GIVEN TASK ▸ Print the records word for word from their beginning through the line that contains "Looking at the", including that line, and leave the pictures out.
--- Begin ---
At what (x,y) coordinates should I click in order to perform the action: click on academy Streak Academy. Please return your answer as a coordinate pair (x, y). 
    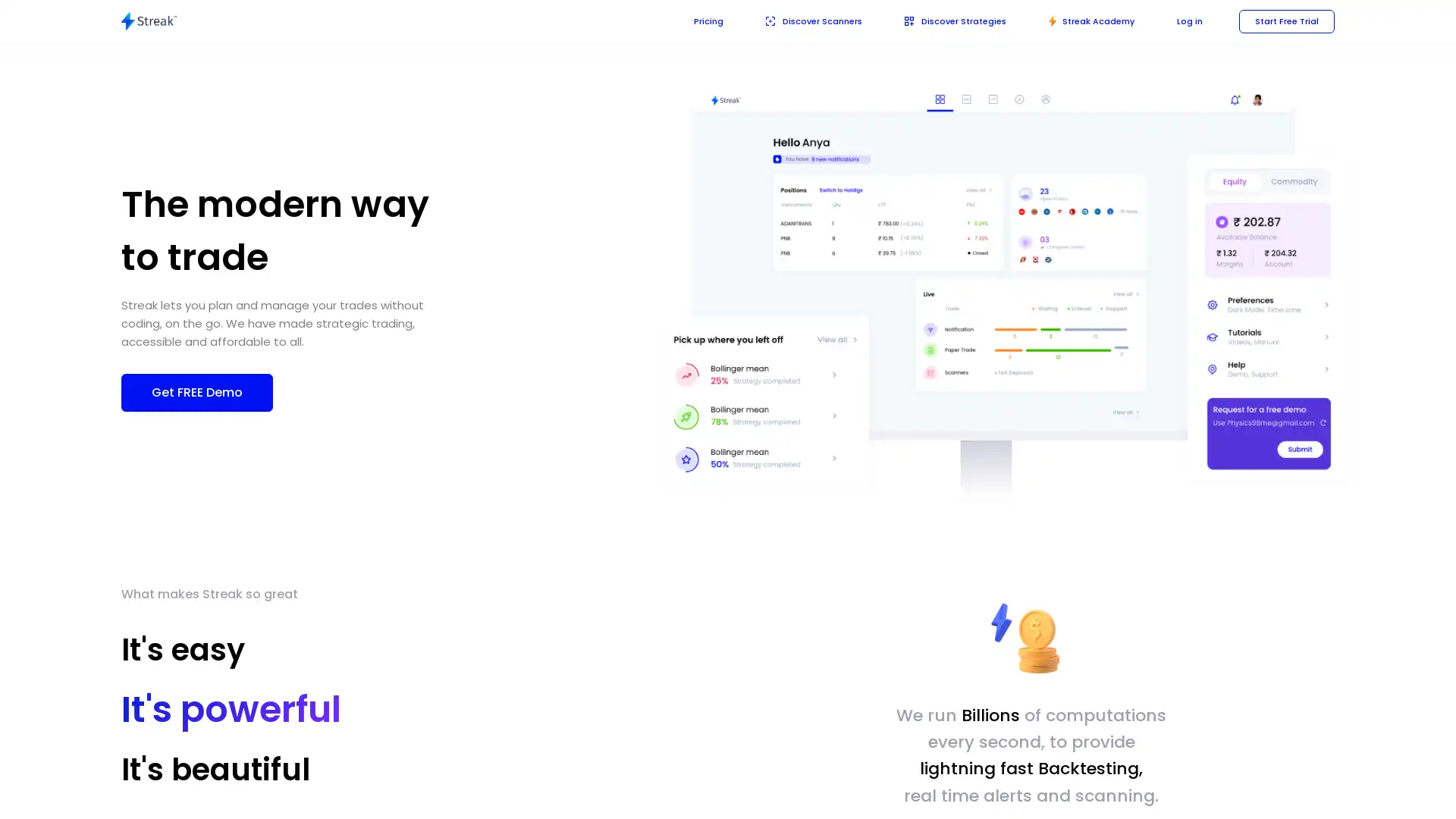
    Looking at the image, I should click on (1084, 20).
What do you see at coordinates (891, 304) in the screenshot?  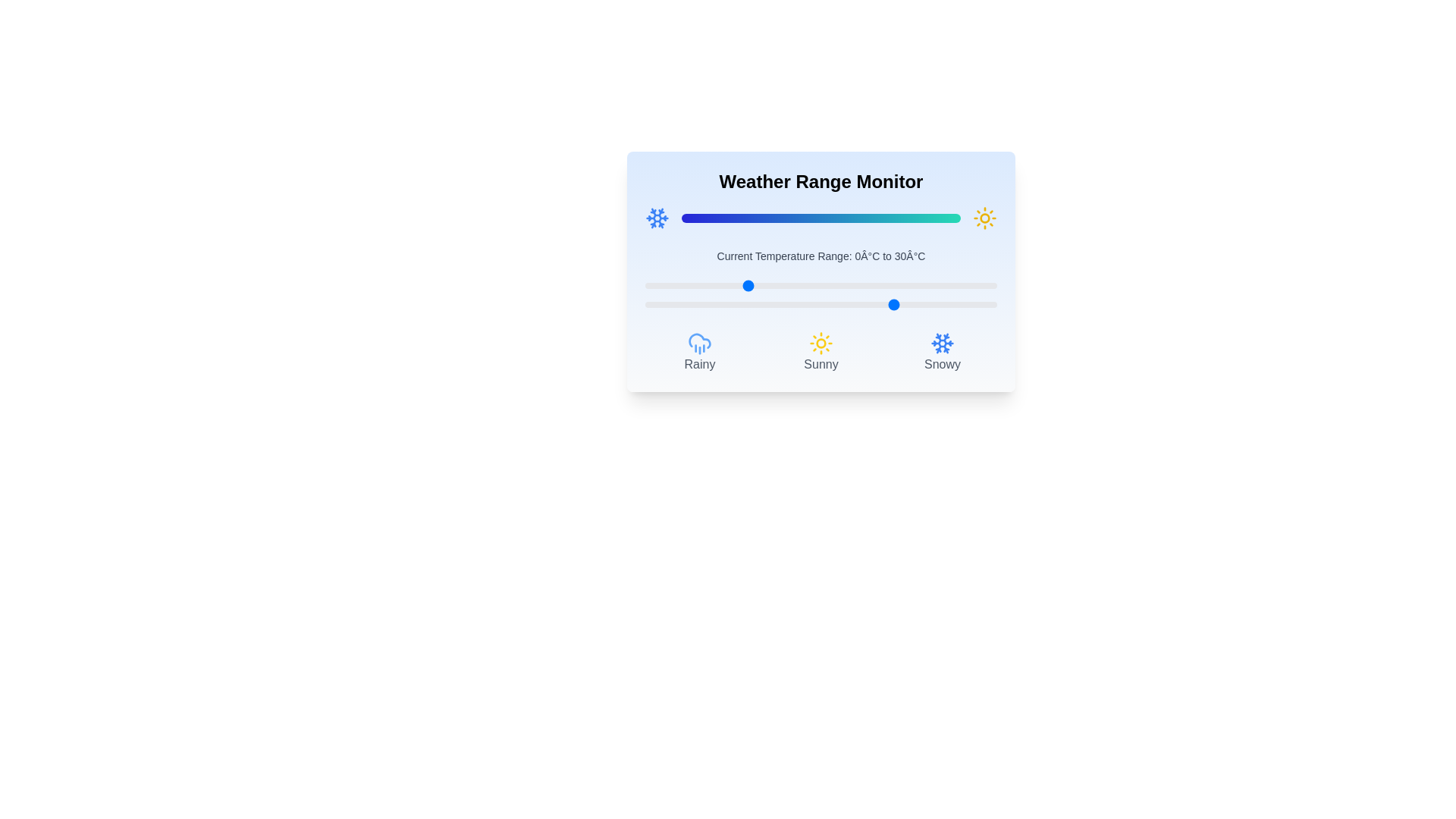 I see `temperature` at bounding box center [891, 304].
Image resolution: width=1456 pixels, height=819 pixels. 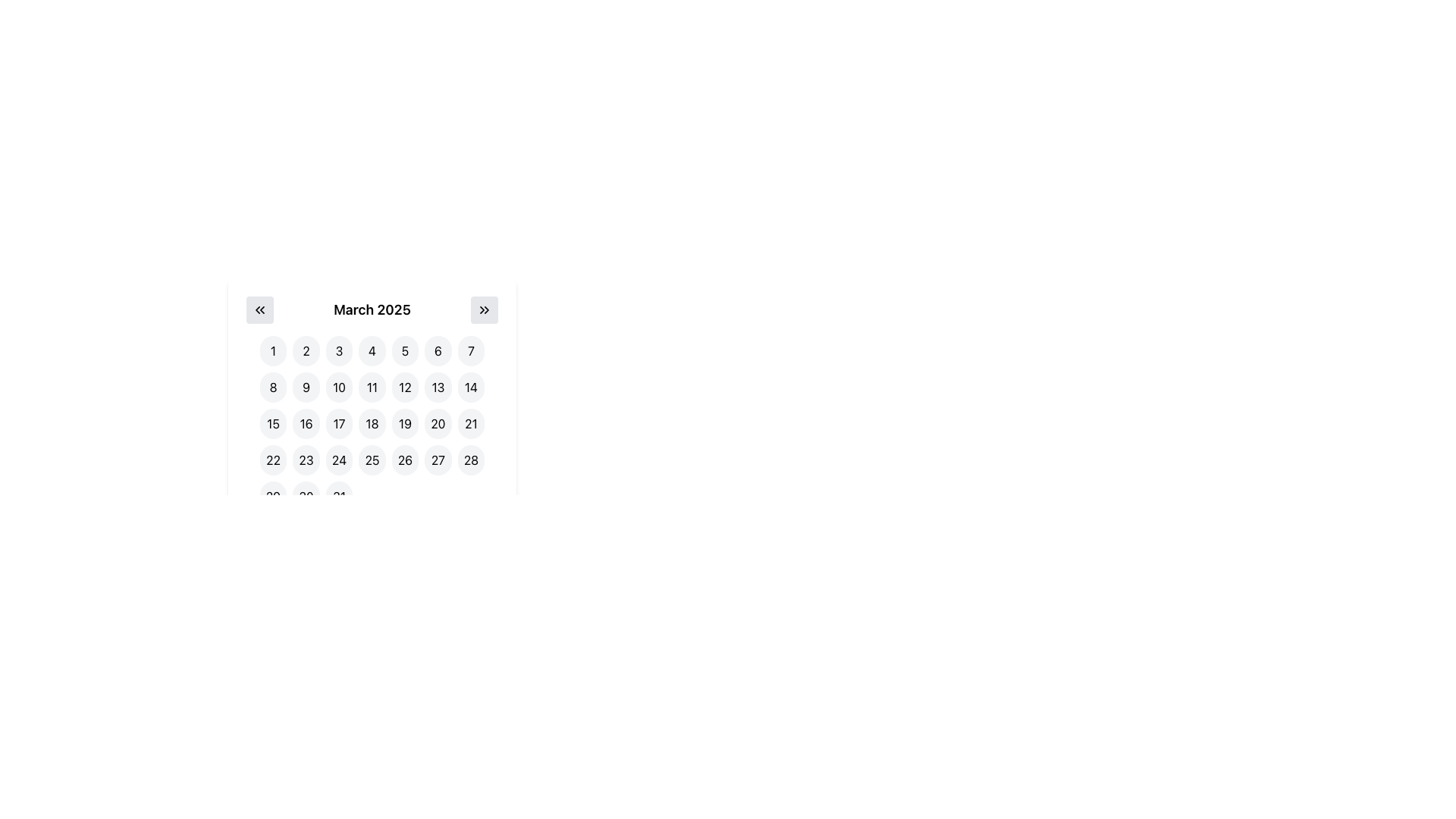 What do you see at coordinates (338, 424) in the screenshot?
I see `the circular button labeled '17' in the third row and third column of the calendar interface` at bounding box center [338, 424].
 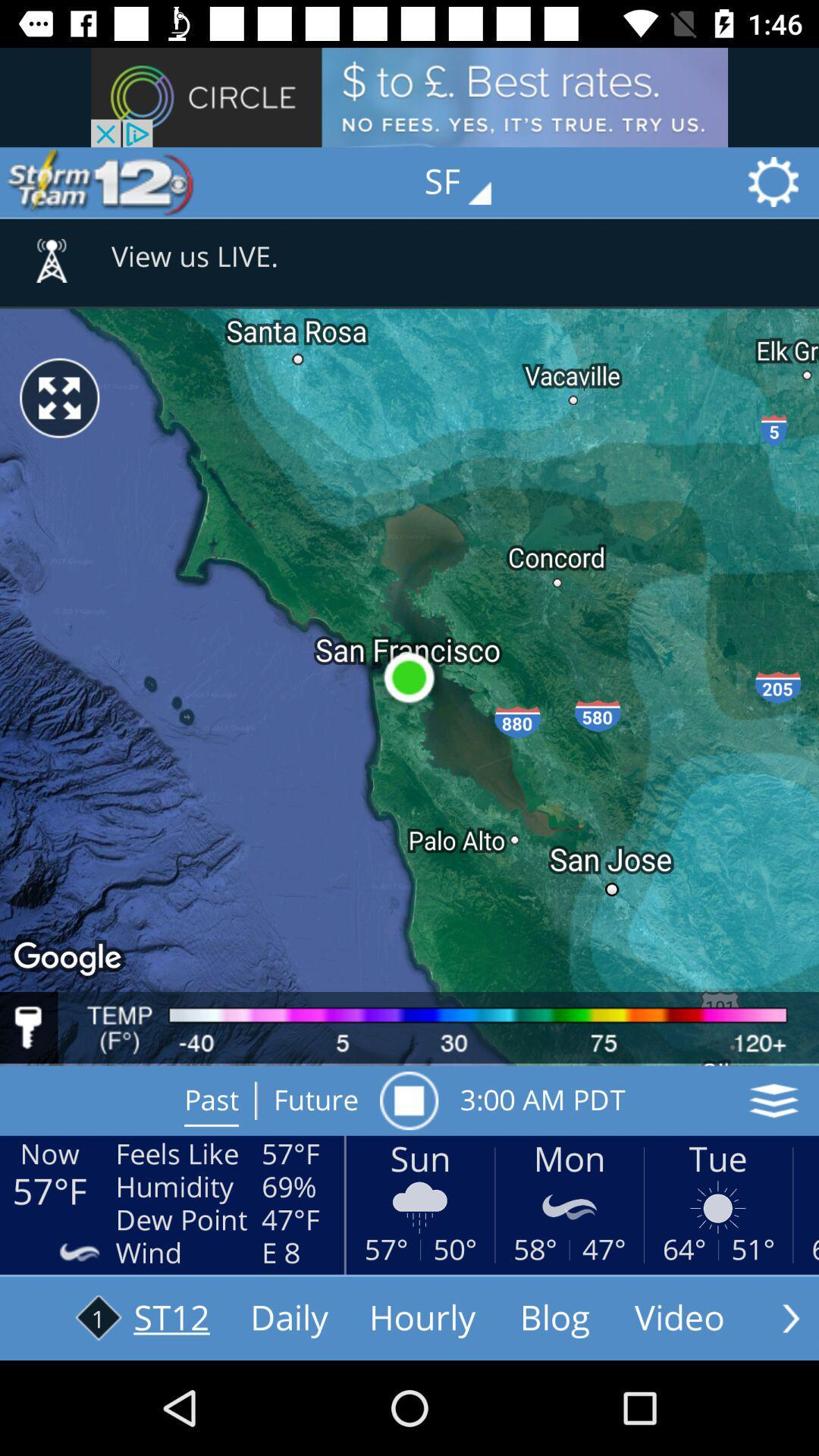 What do you see at coordinates (774, 1100) in the screenshot?
I see `item to the right of 4 00 am item` at bounding box center [774, 1100].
--- End ---
WRITTEN ANSWER ▸
At what (x,y) coordinates should I click in order to perform the action: click on academy Streak Academy. Please return your answer as a coordinate pair (x, y). 
    Looking at the image, I should click on (1084, 20).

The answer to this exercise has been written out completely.